Допустим, «М. Мих.» — это он, Михайлов. Но тут еще какой-то П., далее какой-то М. Я не знаю, господа, кто за этими литерами, и вы не знаете. Сначала П., потом М., потом уже вместе М. П.

— Свинство, господа, выкрадывать чужие личные письма! — гневно сказал Михайлов.

Горянский осторожно убрал письмо, вернулся к столу.

— Речь идет о потрясении основных учреждений государства, господин Михайлов. Расхожие понятия о такте и этике в таком случае неуместны.

— Право человека проявить свою добрую волю всегда уместно.

— Это вы видите в письме добрую волю, направленную на ваше спасение, а мы видим злую, направленную на сокрытие государственного преступления.
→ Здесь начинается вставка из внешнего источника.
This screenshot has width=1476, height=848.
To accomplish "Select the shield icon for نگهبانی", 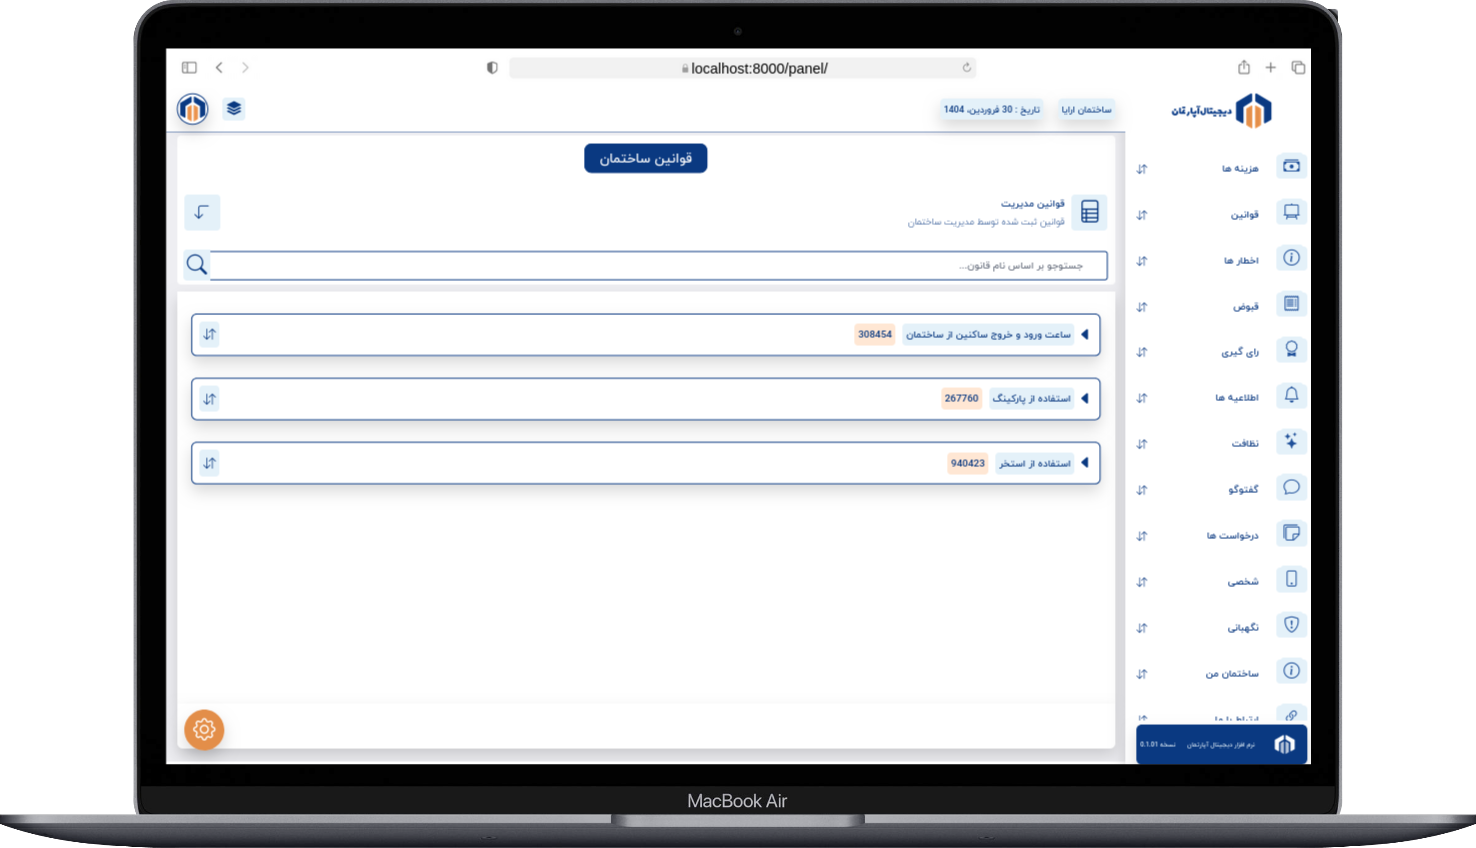I will [x=1291, y=625].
Вы же не станете отрицать, что под «М. Мих.» подразумевается Михаил Михайлов?

— Не стану! — с вызовом сказал Михайлов.

— А под «П.» подразумевается господин Плещеев, не так ли?

О проклятье, до чего же хочется крикнуть, бросить ему в лицо: да! Плещеев, благородный и мужественный, перенесший эшафот и николаевскую солдатчину — и не сдавшийся! И ненавидящий вас, и презирающий ваши козни! До чего же хочется…

— Я не писал этого письма и не могу знать, кто в нем под чем подразумевается.

— Так я вам помогу, если вам угодно играть со мной в прятки. «П.» — это Плещеев, «М.» — это Михайлов, а «М.П.» — это «Молодое поколение», известное вам воззвание, которое вы отпечатали в Лондоне и привезли в Петербург.

— Я ничего не печатал и ничего не привозил!

Горянский поднес письмо к лицу Михайлова.

— Вы признаете руку Костомарова?

Как только вопрос ставил Михайлова в тупик, он не мог усидеть на месте, вскакивал и — прочь от Горянского, подальше, он ощущал тупик не только мысленно, но и физически, всем телом, как птица клетку. Он заметался по кабинету и только сейчас увидел возле стены свои коробки, те самые, которые привез Житков в жандармской карете. Они были грубо раскрыты, зияли пустотой, не было уже ни печатей на них, ни бечевок.

— Почему не призвали меня?! — в ярости закричал Михайлов, сразу вспомнив выворачивание карманов. — Кто потрошил мои рукописи своими грязными лапами?!

— Успокойтесь, господин Михайлов, вы забываете что здесь…

— Зачем нужно было ломать комедию, завязывать, опечатывать, зачем?! Чтобы учинить здесь разбойщину?!

— В канцелярии его императорского величества ваша печать не имеет никакого значения. — Горянский не терял самообладания, только губы у него стали жестче, словно запеклись. И чем больше ярился Михайлов, тем спокойнее становился Горянский, словно удваивал самообладание за счет утерянного собеседником. — Кстати, о вашей печати еще будет речь, а сейчас вернемся к письму. Вы признаете руку Костомарова?